4.3.1. Data Synthesis

We conducted meta-analyses of dichotomous variables with the fixed-effect model (FEM) by computing odds ratios (ORs) and 95% confidence intervals (CIs). For the AOE and VTE analyses, ORs were computed using the Peto method because the rate of events was low [65]. Statistical analyses were performed using Review Manager (RevMan) version 5.3 (Copenhagen, 2014, https://training.cochrane.org/online-learning/core-software-cochrane-reviews/revman/revman-5-download). In addition to ORs, anticipated absolute effects were computed using a GRADE profiler (GRADEpro GDT, McMaster University, 2015). This measure was expressed as a risk difference with its 95% CI and is based on the baseline risk (i.e., the risk in the comparison group) and the relative effect of the intervention.

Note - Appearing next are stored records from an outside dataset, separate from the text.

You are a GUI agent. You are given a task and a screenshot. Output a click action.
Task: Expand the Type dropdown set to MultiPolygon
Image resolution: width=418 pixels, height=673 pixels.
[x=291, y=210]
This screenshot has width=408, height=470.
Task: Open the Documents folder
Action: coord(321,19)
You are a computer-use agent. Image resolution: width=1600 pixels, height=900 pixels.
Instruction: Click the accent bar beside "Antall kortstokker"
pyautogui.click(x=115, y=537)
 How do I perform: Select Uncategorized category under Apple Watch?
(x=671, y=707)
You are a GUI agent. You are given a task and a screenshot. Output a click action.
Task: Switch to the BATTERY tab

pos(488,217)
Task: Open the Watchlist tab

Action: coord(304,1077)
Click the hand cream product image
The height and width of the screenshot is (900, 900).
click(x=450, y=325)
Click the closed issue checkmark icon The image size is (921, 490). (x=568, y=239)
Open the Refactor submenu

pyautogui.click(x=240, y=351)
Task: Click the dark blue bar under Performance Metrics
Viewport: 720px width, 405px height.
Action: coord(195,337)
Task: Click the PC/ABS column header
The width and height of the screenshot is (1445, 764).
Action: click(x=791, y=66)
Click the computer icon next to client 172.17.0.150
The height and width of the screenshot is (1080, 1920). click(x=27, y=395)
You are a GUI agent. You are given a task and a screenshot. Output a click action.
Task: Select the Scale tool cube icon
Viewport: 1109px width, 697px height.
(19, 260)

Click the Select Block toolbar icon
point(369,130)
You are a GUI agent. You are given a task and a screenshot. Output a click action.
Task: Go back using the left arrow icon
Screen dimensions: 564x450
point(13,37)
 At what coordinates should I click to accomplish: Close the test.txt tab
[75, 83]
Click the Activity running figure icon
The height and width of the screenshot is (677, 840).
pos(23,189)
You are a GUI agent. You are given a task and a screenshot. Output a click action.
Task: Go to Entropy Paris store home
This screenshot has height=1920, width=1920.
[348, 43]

4.3.2. Subgroup Analysis and Investigation of Heterogeneity

Stratification per treatment was performed, as well as per TKI dose when data were available. Heterogeneity among trials was quantified by the I2 statistic, with an I2 value < 25% reflecting mild heterogeneity, 25%–50% reflecting moderate heterogeneity and > 50% reflecting severe heterogeneity.

4.3.3. Sensitivity Analysis

Sensitivity analyses were performed as a repeat of the meta-analysis by substituting previously treated patients in order to explore their impact on MMR and CCyR. Sensitivity analyses were also performed by subtracting trials with high-dose imatinib (i.e., greater than 400 mg per day).

4.3.4. Assessment of Risk of Bias in Included Studies

The risk of bias was assessed using the Cochrane Collaboration’s risk of bias 2 (RoB 2) tool for RCT [66]. To assess the risk of reporting bias, we carried out an assessment of publication bias using funnel plots. Funnel plot asymmetry was evaluated using Egger’s regression tests [67].

5. Conclusions

Since the introduction of BCR-ABL TKIs, patients’ and physicians’ concerns have shifted because of their high efficacy, and more attention has been paid to treatment toxicity and patients’ QoL. Even with long follow-up, there is no direct evidence of a survival benefit associated with second-generation BCR-ABL TKIs. Given the long-term use of BCR-ABL TKI treatment, the therapeutic option should be selected individually and based on multiple factors, including cardiovascular safety and QoL. Future research should focus on these two last points. To date, the cardiovascular safety of bosutinib is reassuring. In light of the present results, it is anticipated that an in-depth reanalysis of the clinical trials by the marketing authorization holders together with the regulatory bodies would be needed to update the product information with the most recent data analysis. This would provide health care professionals with updated recommendations on the benefits and risks of these medicines.